# What you should do:
Update the listing below by replacing every "Where should I click to" with "What should I click to", and write it out again with nothing else changed.

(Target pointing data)
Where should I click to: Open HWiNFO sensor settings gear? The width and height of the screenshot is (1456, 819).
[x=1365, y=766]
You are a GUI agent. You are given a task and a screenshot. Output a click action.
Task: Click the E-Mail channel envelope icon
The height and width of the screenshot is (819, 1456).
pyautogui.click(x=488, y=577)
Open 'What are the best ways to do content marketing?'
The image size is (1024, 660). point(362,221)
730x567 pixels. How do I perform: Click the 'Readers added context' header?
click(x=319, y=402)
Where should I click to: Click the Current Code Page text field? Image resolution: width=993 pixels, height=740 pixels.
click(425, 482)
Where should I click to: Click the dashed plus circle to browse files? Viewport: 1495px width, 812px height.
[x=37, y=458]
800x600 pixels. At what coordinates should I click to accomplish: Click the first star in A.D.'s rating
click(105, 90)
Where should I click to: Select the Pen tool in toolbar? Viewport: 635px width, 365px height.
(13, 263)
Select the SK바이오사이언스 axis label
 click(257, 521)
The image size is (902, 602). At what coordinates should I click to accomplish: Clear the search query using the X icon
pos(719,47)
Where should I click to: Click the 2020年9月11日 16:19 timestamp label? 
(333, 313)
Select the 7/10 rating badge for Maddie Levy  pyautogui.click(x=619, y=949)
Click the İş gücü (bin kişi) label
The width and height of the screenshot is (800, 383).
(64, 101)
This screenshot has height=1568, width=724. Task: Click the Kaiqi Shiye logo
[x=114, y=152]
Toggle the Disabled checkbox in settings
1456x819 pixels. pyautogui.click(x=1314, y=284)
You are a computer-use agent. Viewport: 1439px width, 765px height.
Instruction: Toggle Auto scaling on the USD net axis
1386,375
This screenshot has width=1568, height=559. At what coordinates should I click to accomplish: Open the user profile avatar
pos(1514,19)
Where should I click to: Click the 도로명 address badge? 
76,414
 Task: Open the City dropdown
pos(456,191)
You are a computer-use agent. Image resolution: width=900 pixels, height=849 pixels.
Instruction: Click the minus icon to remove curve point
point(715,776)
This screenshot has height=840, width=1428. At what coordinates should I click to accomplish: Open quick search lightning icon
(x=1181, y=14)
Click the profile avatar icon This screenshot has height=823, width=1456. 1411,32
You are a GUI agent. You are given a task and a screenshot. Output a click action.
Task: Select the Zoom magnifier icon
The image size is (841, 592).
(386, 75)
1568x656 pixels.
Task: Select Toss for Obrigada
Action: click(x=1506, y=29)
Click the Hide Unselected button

# Answer to the problem:
What should I click to: Open HWiNFO sensor settings gear? The width and height of the screenshot is (1456, 819).
[x=1365, y=766]
You are a GUI agent. You are given a task and a screenshot. Output a click action.
Task: Click the E-Mail channel envelope icon
The height and width of the screenshot is (819, 1456).
pyautogui.click(x=488, y=577)
Open 'What are the best ways to do content marketing?'
The image size is (1024, 660). point(362,221)
730x567 pixels. How do I perform: Click the 'Readers added context' header?
click(x=319, y=402)
What should I click to: Click the Current Code Page text field? Image resolution: width=993 pixels, height=740 pixels.
click(425, 482)
What should I click to: Click the dashed plus circle to browse files? Viewport: 1495px width, 812px height.
[x=37, y=458]
800x600 pixels. At what coordinates should I click to accomplish: Click the first star in A.D.'s rating
click(105, 90)
What should I click to: Select the Pen tool in toolbar? Viewport: 635px width, 365px height.
(13, 263)
Select the SK바이오사이언스 axis label
 click(257, 521)
The image size is (902, 602). At what coordinates should I click to accomplish: Clear the search query using the X icon
pos(719,47)
What should I click to: Click the 2020年9月11日 16:19 timestamp label? 
(333, 313)
Select the 7/10 rating badge for Maddie Levy  pyautogui.click(x=619, y=949)
Click the İş gücü (bin kişi) label
The width and height of the screenshot is (800, 383).
(64, 101)
This screenshot has height=1568, width=724. Task: Click the Kaiqi Shiye logo
[x=114, y=152]
Toggle the Disabled checkbox in settings
1456x819 pixels. pyautogui.click(x=1314, y=284)
You are a computer-use agent. Viewport: 1439px width, 765px height.
Instruction: Toggle Auto scaling on the USD net axis
1386,375
This screenshot has width=1568, height=559. At what coordinates should I click to accomplish: Open the user profile avatar
pos(1514,19)
What should I click to: Click the 도로명 address badge? 
76,414
 Task: Open the City dropdown
pos(456,191)
You are a computer-use agent. Image resolution: width=900 pixels, height=849 pixels.
Instruction: Click the minus icon to remove curve point
point(715,776)
This screenshot has height=840, width=1428. At what coordinates should I click to accomplish: Open quick search lightning icon
(x=1181, y=14)
Click the profile avatar icon This screenshot has height=823, width=1456. 1411,32
You are a GUI agent. You are given a task and a screenshot. Output a click action.
Task: Select the Zoom magnifier icon
The image size is (841, 592).
(386, 75)
1568x656 pixels.
Task: Select Toss for Obrigada
Action: click(x=1506, y=29)
Click the Hide Unselected button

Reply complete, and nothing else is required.